MeSH Keywords: Apoptosis; Cyclin-Dependent Kinase Inhibitor p21; Dermatitis, Phototoxic; HSP27 Heat-Shock Proteins; Keratinocytes; Ultraviolet Rays
Background
The skin is the first defensive line against various environmental mutagens which is exposed to ultraviolet (UV) irradiation almost every day, thus the potential risk of UV-induced photodamage is easily neglected. UV irradiation not only causes acute and chronic photodermatosis, but also photoaging of the skin [1].
In our previous work, we found that p21 was closely related to apoptosis and G2 arrest of UVB-irradiated HaCaT cells [2]. The cyclin-dependent kinase (CDK) inhibitor p21 is a cell cycle inhibitor that binds to cyclin, CDK, or cyclin-CDK complexes to prevent progression of the cell cycle and provide extra time for the repair of cells with DNA damage. If damage cannot be restored, the cell will enter process of apoptosis or cell cycle arrest [3].
We also found that the protective function of Hsp27 controlling apoptosis from skin photoaging via the mitochondrial caspase-dependent apoptotic pathway [4,5]. Hsp27 is a small heat shock protein that responds to various stress signals. Hsp27 is well known for its function in inhibiting apoptosis.
Research indicates that HspB1-deficient fibroblasts exhibit increased expression of the CDK inhibitors p27kip1 and p21WAF1/CIP1 [6]. A report by Xu et al. suggested that Hsp27 inhibited p21 transcriptional activation and Hsp27 knockdown led to p21 accumulation in kidney 293A cells [7]. Moreover, some studies showed that Hsp27 regulated cell apoptosis or survival by influencing the subcellular localization of p21 [8,9]. Overall, according to these previous studies, there exists the possibility that Hsp27 and p21 are involved in protecting the skin from UV exposure through anti-apoptotic pathways.
The aims of this study were to elucidate the influence of Hsp27 on UVB-induced apoptosis and to investigate the possible photoprotective mechanisms between Hsp27 and p21 while there are only a few studies reveal it especially in the field of dermatology, which may provide a new therapeutic target for photodermatosis and photodamage.
Material and Methods
Cell culture
HaCaT cells were cultured in Dulbecco’s modified Eagle’s medium supplemented with 10% fetal bovine serum and 1% penicillin-streptomycin, and maintained at 37°C in an incubator under an atmosphere of 5% CO2/95% air. The cells were harvested upon reaching confluency of approximately 70%.
UVB irradiation
The UVB irradiation according to previously described methods [4]. HaCaT cells were washed twice after reaching 70% confluency.
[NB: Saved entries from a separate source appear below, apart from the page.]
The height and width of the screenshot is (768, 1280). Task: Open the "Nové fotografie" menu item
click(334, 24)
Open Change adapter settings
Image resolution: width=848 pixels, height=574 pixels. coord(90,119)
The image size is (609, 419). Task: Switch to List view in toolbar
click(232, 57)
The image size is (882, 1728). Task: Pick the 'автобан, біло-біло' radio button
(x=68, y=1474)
The UVB-irradiated HaCaT cells in a thin layer of phosphate-buffered saline (PBS) were exposed to UVB (dosage, 30 mJ/cm2; flux, 1.0 mW/cm2; distance, 10 cm) with the use of a UVB lamp (wavelength, 300–320 nm; Netherlands). The UVB dosage was measured using a UV-B 297 radiometer (Photoelectric Instrument Factory of Beijing Normal University, China). Under identical conditions, control HaCaT cells were sham irradiated without UVB irradiation.
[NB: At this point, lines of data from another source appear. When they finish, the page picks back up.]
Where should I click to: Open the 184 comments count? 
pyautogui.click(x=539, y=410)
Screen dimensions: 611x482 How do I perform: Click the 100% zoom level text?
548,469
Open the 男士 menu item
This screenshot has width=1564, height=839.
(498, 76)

Cell proliferation ability assay
Cell Counting Kit-8 (CCK-8) assay was implemented to test cell proliferation ability. Adherent cells (1000 cells/well) were exposed to UVB and cultured under standard conditions for various periods. Following CCK-8 reagent was added and cultured at 37°C for 2 hours. The absorbance at 450 nm was gauged.
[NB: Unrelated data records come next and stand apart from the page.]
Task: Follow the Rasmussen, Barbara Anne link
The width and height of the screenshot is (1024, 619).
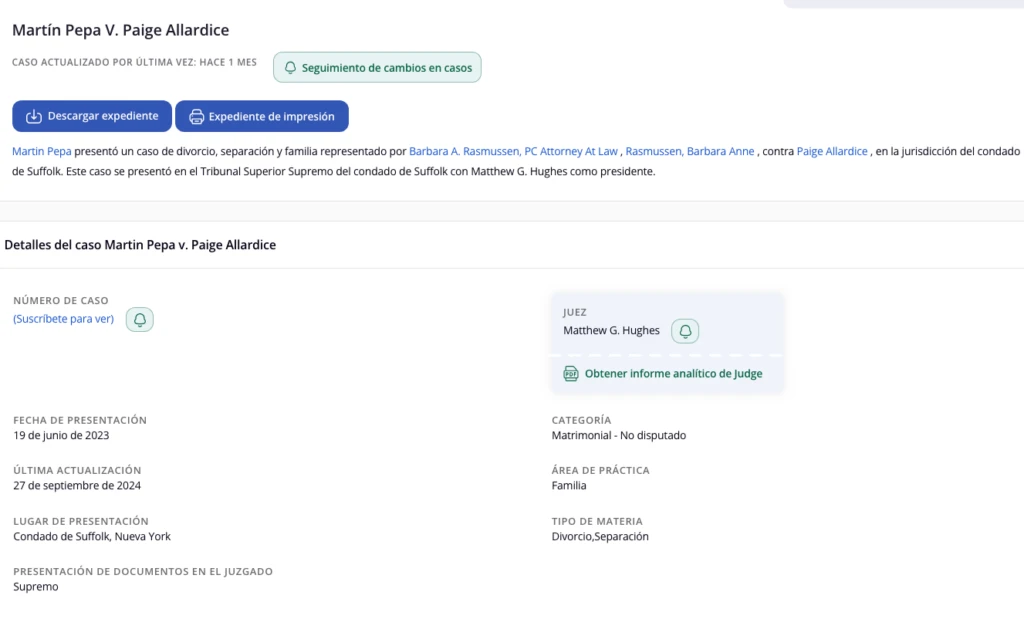Action: (689, 151)
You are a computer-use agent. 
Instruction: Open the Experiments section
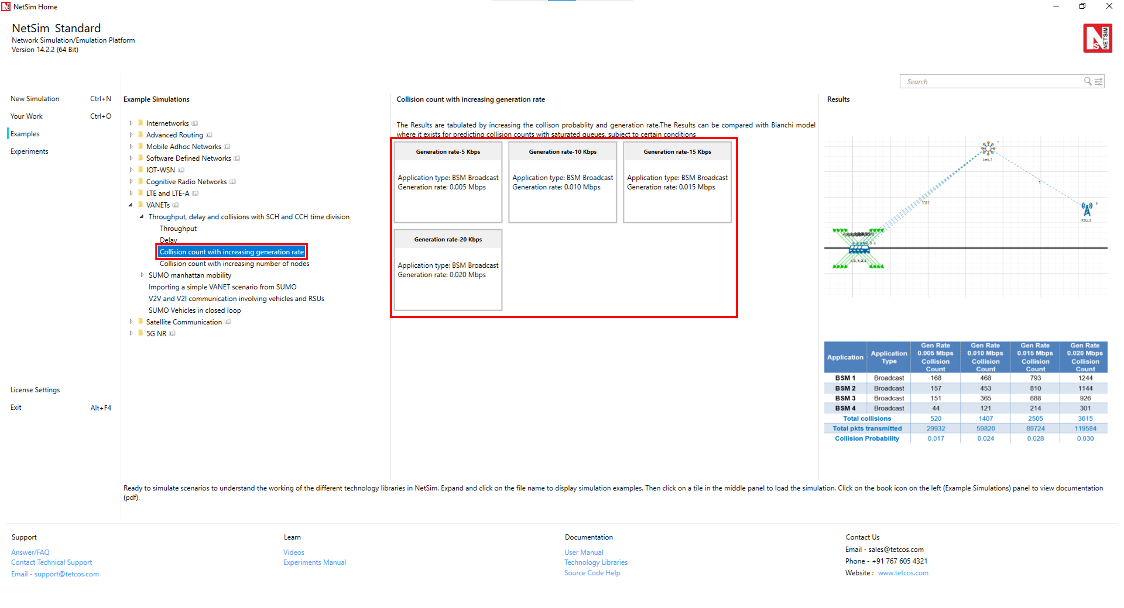[29, 151]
Apoptosis analysis by flow cytometry
The cells were harvested after 24 hours (30 mJ/cm2) and diluted to 1×106 cells/mL. Annexin V-fluorescein isothiocyanate and propidium iodide were added (5 μL/well), and cultured for 15 minutes. Flow cytometry and CYTExpert software (Beckman Coulter, USA) were implemented to identify apoptotic cells and apoptotic rate.
Hsp27-lentiviral transfection
In our previous work, shHSP27-b was significantly reduction, so shHsp27-b was selected for lentiviral transfection. Briefly, 2×105 cells were seeded into the 6-well plates and cultured overnight. Polybrene at 6 μg/mL was applied to Hsp27-interference lentiviral vectors (Hanbio Biotechnology, China) at multiplicity of infection of 60. The medium inclusion 6 μg/mL of puromycin (NeoFROXX GmbH, Germany) were used for cultivating cells, and the stably transfected cell lines were achieved after 4 passages.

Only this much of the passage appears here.